Rangel Alves da Costa*
A humildade e a aceitação do que dispõe em determinado momento, são características essenciais da pobreza que sobrevive sem estar a todo instante maldizendo a vida e a sorte.
É uma pobreza rica e que vive com mais felicidade do que muitas riquezas abundantes. Aquela sempre se contenta com o que adquire para sobreviver, enquanto esta se atormenta querendo cada vez mais.
A burguesia, o poderio econômico, a riqueza mesmo, jamais se contentaria em sentar numa mesa para comer qualquer coisa que fosse servida. O cardápio deve corresponder às exigências do luxo.
Comenta-se de uma grã-finagem que usa pouquíssimas vezes a roupa importada a peso de ouro. Uísque é pela idade, vinho pela safra, música pela orquestra, o luxo pelo melhor. Menos que isso seria verdadeira desonra humana.
Contudo, afirmo sem medo de errar, que são poucos em meio à riqueza que são tão ricos quanto os pobres na maior pobreza. Isto porque a riqueza destes está no ter para sobreviver, e não na quantidade do que se tem.

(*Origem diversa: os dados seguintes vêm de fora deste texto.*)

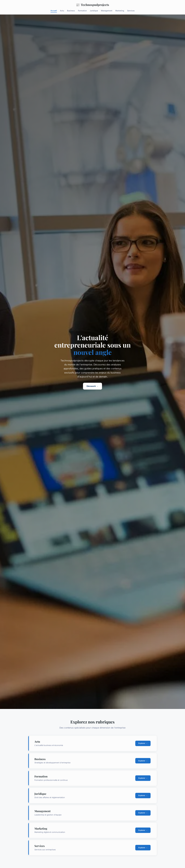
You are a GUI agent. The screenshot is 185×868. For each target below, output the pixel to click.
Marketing (120, 10)
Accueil (54, 10)
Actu (62, 10)
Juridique (94, 10)
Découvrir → (92, 386)
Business (71, 10)
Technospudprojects (92, 5)
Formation (82, 10)
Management (106, 10)
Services (131, 10)
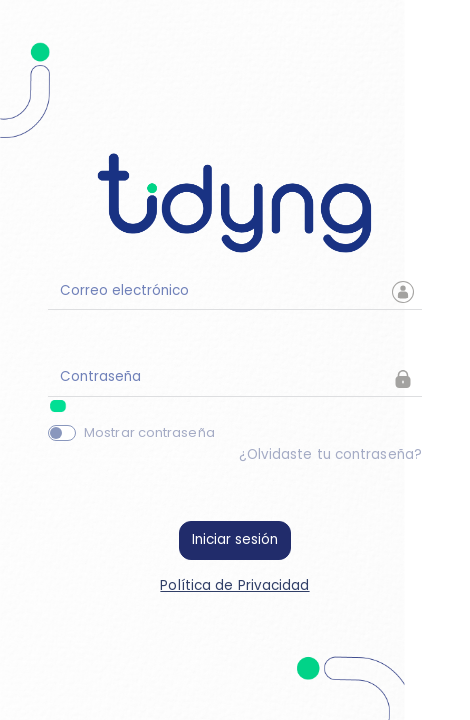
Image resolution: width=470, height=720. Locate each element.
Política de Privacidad (234, 585)
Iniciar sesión (235, 539)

Pago dobrado em ouro a quem me disser que existe num rico uma felicidade maior do que aquela encontrada num pai de família ao sentir os filhos de barriga cheia. Não há contentamento maior num coração de um pobre do que saber que naquele dia um filho pequenino não vai chorar de barriga vazia.
A pobreza mesmo, aquela miserável feiura que se alastra pelas distâncias nordestinas, não quer além do que precisa ter. Não precisa de caviar, de pratos difíceis de pronunciar nem de bebidas importadas.
Também não precisa de relógio de ouro, de caneta prateada, de perfume importado, de gravata sob encomenda, de roupa de grife. Nada disso. Mas agradecerá muito se receber um pedaço de pano, uma roupa de feira, uma cesta de alimentos, um quilo disso ou daquilo.
Quando Joãosinho Trinta afirmou que pobre gosta mesmo é de luxo, certamente estava se referindo ao esplendor do carnaval tão admirado pela comunidade pobre que dele participa. Não possui outro sentido sua afirmação.
O verdadeiro luxo do pobre, aquele em que pode brilhar no dia a dia, está mesmo na sua humildade vaidade. Menina pobre quando coloca vestida de chita e uma flor no cabelo fica mais bela que a princesa mais bela.
E a riqueza do pobre é maior que todas as demais riquezas porque singela, humana, simples, modesta. É uma riqueza que vai muito além da aparência material, pois existente no espírito, na alma, na feição. E é tão fácil ver a riqueza de um pobre.
É fácil, sim, ver a riqueza de um pobre e sentir todo o seu esplendor e extravasamento. Um dia adentre um barraco ou uma casinha de barro e ripa de fim de mundo, e veja se avista um sorriso na face, um brilho no olhar, uma palavra de felicidade.
Se assim acontecer é porque a riqueza poderá ser encontrada logo adiante. Certamente haverá um fogão de lenha aceso, uma panela cozinhando alguma coisa, um pacote de pão sobre a mesa, uma feirinha por cima da mesa, um preá por cima do braseiro.
Não precisa ser tudo isso de uma vez só não. Basta que o alimento do dia - pouca coisa ou qualquer coisa - esteja garantido e o brilho da riqueza estará em cada olhar profundo, sofrido, padecente.
Quanta riqueza em cima da mesa de um pobre: ovo frito, pedaço de mortadela, pilombeta, pão dormido, resto de feira, sopa de osso, perna de preá torrado, farinha seca, bolachão, rapadura, carne seca. Basta uma mão encontrar um pão e logo se vê os olhos de rei.
Talvez o rico não sinta fome. E talvez por isso mesmo não saiba a riqueza que é não ter fome. Tem um povo que sabe. E está no sertão, nas favelas, nos escondidos do mundo. E é o valor imenso que dá a tudo que tem que o torna de infinita riqueza.